STEM Challenge: Landmarks From Around the World

It was another busy week as we wind down to the end of the school year. One of my favorite activities this week was a global STEM Challenge. I mean come on, what’s not to love combining travel with STEM?

I found a couple great resources to do this activity. First I bought STEM building cards on TpT from one of my favorite sellers, Brooke Brown of Teach Outside the Box. It was a bundle set, so we will have other STEM goodies to use, but for Friday’s lesson the landmarks were our focus. After looking around on TpT more (seriously, I could spend hours on there!) and talking to a second grade teammate, I found more STEM landmark cards with a recording page. What really sold me on buying a second resource was the recording sheet. These STEM cards are by Playdough to Plato who I am now also following on TpT. Together these two products fit almost all my needs.

The STEM challenge was for students to build a landmark from the country they did research on for a country report. The task cards didn’t include landmarks from all the countries my students covered so I made a few of my own. While I could have just handed out landmarks to students for the continent their country is located on, I felt the activity would have a greater impact if they had the chance to make a landmark from their own specific country.

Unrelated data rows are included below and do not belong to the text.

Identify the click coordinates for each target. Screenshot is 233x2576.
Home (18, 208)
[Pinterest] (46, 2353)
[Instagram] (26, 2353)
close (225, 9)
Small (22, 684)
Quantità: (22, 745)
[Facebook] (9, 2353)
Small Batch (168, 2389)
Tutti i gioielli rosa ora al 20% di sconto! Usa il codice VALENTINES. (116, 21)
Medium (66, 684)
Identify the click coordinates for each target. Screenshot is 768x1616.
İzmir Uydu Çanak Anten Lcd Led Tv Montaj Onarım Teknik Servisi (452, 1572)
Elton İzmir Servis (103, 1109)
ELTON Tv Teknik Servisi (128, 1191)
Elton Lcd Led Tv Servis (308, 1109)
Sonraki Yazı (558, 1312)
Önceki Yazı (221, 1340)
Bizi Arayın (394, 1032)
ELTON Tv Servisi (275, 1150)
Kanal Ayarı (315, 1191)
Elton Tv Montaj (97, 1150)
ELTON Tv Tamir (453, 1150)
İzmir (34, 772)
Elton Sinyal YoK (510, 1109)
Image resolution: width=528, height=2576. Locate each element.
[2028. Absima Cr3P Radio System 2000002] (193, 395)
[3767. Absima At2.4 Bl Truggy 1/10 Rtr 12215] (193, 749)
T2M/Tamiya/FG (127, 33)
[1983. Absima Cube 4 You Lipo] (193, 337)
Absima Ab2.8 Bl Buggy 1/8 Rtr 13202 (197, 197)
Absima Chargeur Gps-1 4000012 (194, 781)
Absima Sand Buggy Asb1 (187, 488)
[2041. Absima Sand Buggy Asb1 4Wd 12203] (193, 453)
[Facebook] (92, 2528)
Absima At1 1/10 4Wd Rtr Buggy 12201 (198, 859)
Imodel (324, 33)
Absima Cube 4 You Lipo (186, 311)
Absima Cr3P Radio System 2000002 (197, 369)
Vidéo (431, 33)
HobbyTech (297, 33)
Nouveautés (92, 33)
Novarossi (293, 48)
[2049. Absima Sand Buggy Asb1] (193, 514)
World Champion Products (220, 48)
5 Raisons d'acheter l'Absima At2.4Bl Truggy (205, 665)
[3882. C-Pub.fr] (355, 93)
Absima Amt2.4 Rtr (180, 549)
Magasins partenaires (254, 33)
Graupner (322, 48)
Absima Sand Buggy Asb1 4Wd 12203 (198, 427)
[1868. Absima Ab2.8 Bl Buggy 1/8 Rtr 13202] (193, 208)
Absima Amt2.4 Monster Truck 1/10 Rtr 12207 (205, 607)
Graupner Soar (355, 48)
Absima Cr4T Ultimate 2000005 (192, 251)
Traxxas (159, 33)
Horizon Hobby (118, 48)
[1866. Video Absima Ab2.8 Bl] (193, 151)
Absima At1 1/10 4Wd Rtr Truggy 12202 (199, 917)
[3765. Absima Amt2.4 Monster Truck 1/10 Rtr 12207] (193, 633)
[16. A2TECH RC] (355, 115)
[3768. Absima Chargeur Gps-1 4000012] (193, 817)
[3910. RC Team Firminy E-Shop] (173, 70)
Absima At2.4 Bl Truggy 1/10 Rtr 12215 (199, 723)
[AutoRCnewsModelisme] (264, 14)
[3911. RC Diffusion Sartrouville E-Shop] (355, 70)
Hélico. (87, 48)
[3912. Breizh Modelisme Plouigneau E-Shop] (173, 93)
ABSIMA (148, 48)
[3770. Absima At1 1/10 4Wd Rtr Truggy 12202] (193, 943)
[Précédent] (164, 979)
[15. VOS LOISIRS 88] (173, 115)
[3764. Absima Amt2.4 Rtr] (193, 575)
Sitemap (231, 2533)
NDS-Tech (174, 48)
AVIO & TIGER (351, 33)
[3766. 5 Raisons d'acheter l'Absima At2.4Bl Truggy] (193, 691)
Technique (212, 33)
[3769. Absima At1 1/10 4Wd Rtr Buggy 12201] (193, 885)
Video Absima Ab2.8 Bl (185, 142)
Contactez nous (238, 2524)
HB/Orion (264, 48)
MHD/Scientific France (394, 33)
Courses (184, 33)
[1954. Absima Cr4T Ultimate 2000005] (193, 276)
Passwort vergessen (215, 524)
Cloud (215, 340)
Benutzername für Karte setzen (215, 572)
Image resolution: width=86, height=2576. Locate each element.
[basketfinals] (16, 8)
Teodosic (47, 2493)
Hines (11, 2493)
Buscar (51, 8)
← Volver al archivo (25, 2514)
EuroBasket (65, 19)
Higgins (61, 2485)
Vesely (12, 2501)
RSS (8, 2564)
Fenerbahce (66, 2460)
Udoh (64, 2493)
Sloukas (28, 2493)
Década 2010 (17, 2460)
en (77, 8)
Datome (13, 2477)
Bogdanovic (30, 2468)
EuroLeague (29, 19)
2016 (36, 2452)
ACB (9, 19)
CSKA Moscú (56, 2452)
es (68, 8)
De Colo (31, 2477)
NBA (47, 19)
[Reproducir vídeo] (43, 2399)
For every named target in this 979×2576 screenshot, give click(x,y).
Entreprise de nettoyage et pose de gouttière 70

With landmark cards ready to pass out, I gave directions so students would know what to do. I started by displaying all of the STEM bins students could use to create their landmarks on the rug. I wanted to give them options for materials, and let them know they could mix and match materials. Usually they only use one bin at a time, but for this activity I thought it would be fun to give more flexibility.


We talked about the planning sheet, and the process students would take to complete the task. I let students know at the end of our time we would take a landmark walk around the room to see what students had built.

Then my aide had a brilliant idea. She suggested students keep their landmark a secret, build it, and then on our walk, we would try and figure out which landmark each student had created. Brilliant!

Students were pumped to get started and LOVED the idea of secretly making their landmark. Many students created little cubicles to work on the rug.


After completing their planning page and checking in with a teacher, it was time for building. Students spent about 30 minutes building their landmarks. I was so impressed with how they shared materials and worked hard the entire time.

Our walk around the room at the end of 30 minutes to guess what each student built was a lot of fun. We were able to guess many of the landmarks and it was so interesting to see which of the STEM materials students chose to use to create them.

This is definitely a STEM lesson I will use again in the future. Next year, I will probably pair this activity with more in depth research of the landmark students build. We might start with researching first, then build the landmarks. I think some research on the structures might give them more ideas for building their own versions. All I know is we had a great afternoon in second grade building landmarks!